4. Module d’analyse fréquentielle

[1]:
# Basic imports
import hvplot.xarray
import numpy as np
import xarray as xr
import xdatasets as xd

import xhydro as xh
import xhydro.frequency_analysis as xhfa
Redefining 'percent' (<class 'pint.delegates.txt_defparser.plain.UnitDefinition'>)
Redefining '%' (<class 'pint.delegates.txt_defparser.plain.UnitDefinition'>)
Redefining 'year' (<class 'pint.delegates.txt_defparser.plain.UnitDefinition'>)
Redefining 'yr' (<class 'pint.delegates.txt_defparser.plain.UnitDefinition'>)
Redefining 'C' (<class 'pint.delegates.txt_defparser.plain.UnitDefinition'>)
Redefining 'd' (<class 'pint.delegates.txt_defparser.plain.UnitDefinition'>)
Redefining 'h' (<class 'pint.delegates.txt_defparser.plain.UnitDefinition'>)
Redefining 'degrees_north' (<class 'pint.delegates.txt_defparser.plain.UnitDefinition'>)
Redefining 'degrees_east' (<class 'pint.delegates.txt_defparser.plain.UnitDefinition'>)
Redefining 'degrees' (<class 'pint.delegates.txt_defparser.plain.UnitDefinition'>)
Redefining '[speed]' (<class 'pint.delegates.txt_defparser.plain.DerivedDimensionDefinition'>)

4.1. Extraction et préparation des données

For this example, we’ll conduct a frequency analysis using historical time series from various sites.
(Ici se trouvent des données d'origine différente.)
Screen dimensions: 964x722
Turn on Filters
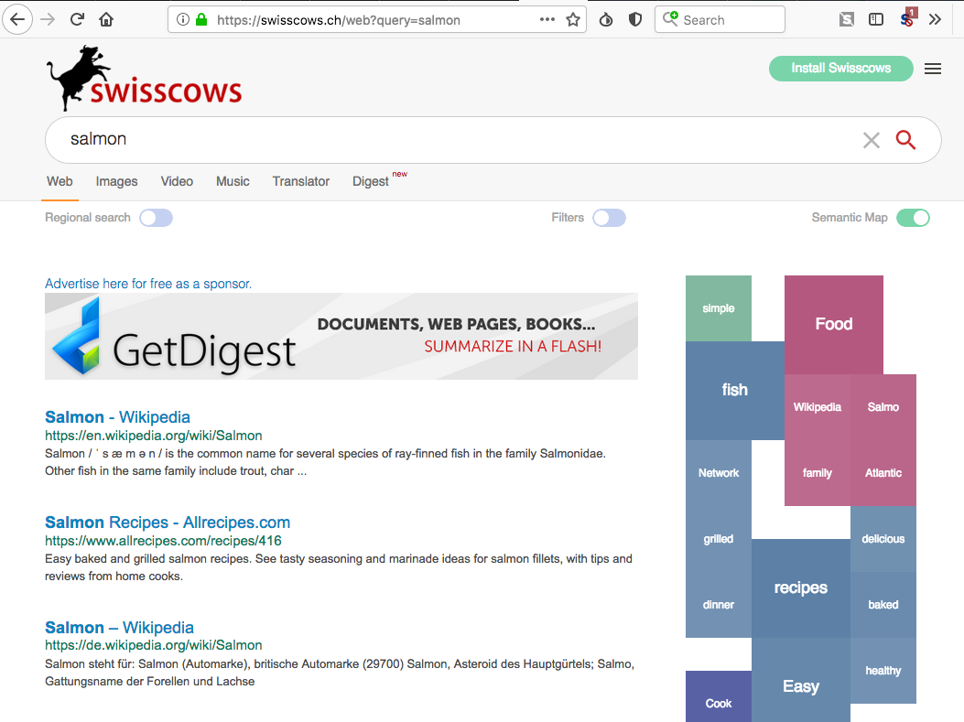pos(609,218)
We begin by obtaining a dataset comprising hydrological information. Here, we use the xdataset library to acquire hydrological data from the Ministère de l’Environnement, de la Lutte contre les changements climatiques, de la Faune et des Parcs in Québec, Canada. Specifically, our query focuses on stations with IDs beginning with 020, possessing a natural flow pattern and limited to streamflow data.

Les utilisateurs peuvent préférer générer leur propre xarray.DataArray en utilisant leur propre jeu de données. Au minimum, le xarray.DataArray utilisé pour l’analyse fréquentielle doit suivre les principes suivants :

  • L’ensemble de données a besoin d’une dimension time.
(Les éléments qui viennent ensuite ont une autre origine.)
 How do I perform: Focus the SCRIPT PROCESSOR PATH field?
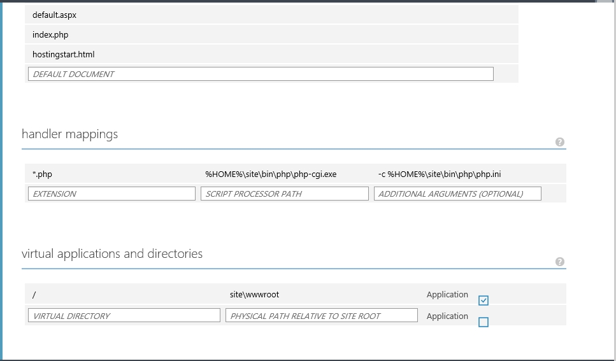click(x=285, y=194)
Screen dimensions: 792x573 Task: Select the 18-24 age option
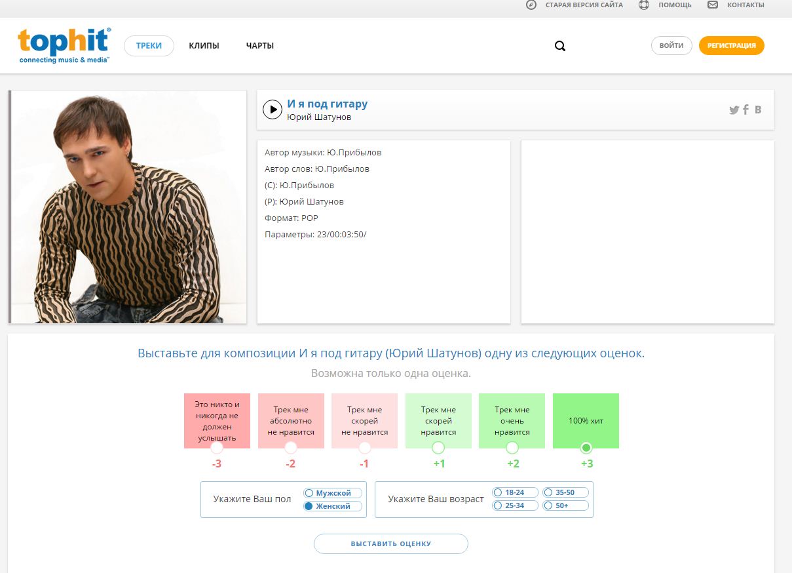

  • S’il y a une dimension spatiale, comme id dans l’exemple ci-dessous, il faut un attribut cf_role avec timeseries_id comme valeur.

  • La variable aura au moins besoin d’un attribut units, bien que d’autres attributs tels que long_name et cell_methods soient également attendus par xclim (qui est appelé à différents moments de l’analyse fréquentielle) et des avertissements seront générés s’ils sont manquants.

[2]:
ds = (
    xd.Query(
        **{
            "datasets": {
                "deh": {
                    "id": ["020*"],
                    "regulated": ["Natural"],
                    "variables": ["streamflow"],
                }
            },
            "time": {"start": "1970-01-01", "minimum_duration": (15 * 365, "d")},
        }
    )
    .data.squeeze()
    .load()
)

# This dataset lacks some of the aforementioned attributes, so we need to add them.
ds["id"].attrs["cf_role"] = "timeseries_id"
ds["streamflow"].attrs = {
    "long_name": "Streamflow",
    "units": "m3 s-1",
    "standard_name": "water_volume_transport_in_river_channel",
    "cell_methods": "time: mean",
}

ds
[2]:
<xarray.Dataset> Size: 574kB
Dimensions:        (id: 5, time: 20454)
Coordinates: (12/15)
    drainage_area  (id) float32 20B 1.09e+03 647.0 59.8 626.0 1.2e+03
    end_date       (id) datetime64[ns] 40B 2006-10-13 2024-02-27 ... 1996-08-13
  * id             (id) object 40B '020302' '020404' '020502' '020602' '020802'
    latitude       (id) float32 20B 48.77 48.81 48.98 48.98 49.2
    longitude      (id) float32 20B -64.52 -64.92 -64.43 -64.7 -65.29
    name           (id) object 40B 'Saint' 'York' ... 'Dartmouth' 'Madeleine'
    ...             ...
    spatial_agg    <U9 36B 'watershed'
    start_date     (id) datetime64[ns] 40B 1989-08-12 1980-10-01 ... 1970-01-01
  * time           (time) datetime64[ns] 164kB 1970-01-01 ... 2025-12-31
    time_agg       <U4 16B 'mean'
    timestep       <U1 4B 'D'
    variable       <U10 40B 'streamflow'
Data variables:
    streamflow     (id, time) float32 409kB nan nan nan nan ... nan nan nan nan
[3]:
ds.streamflow.dropna("time", how="all").hvplot(
    x="time", grid=True, widget_location="bottom", groupby="id"
)
[3]:

4.2. Personnalisation des paramètres d’analyse

4.2.1. a) Définition des saisons

Nous pouvons définir des saisons en utilisant des indexeurs compatibles avec xclim.core.calendar.select_time. Il y a actuellement quatre types d’indexeurs acceptés :

  • month, suivi d’une séquence de numéros de mois.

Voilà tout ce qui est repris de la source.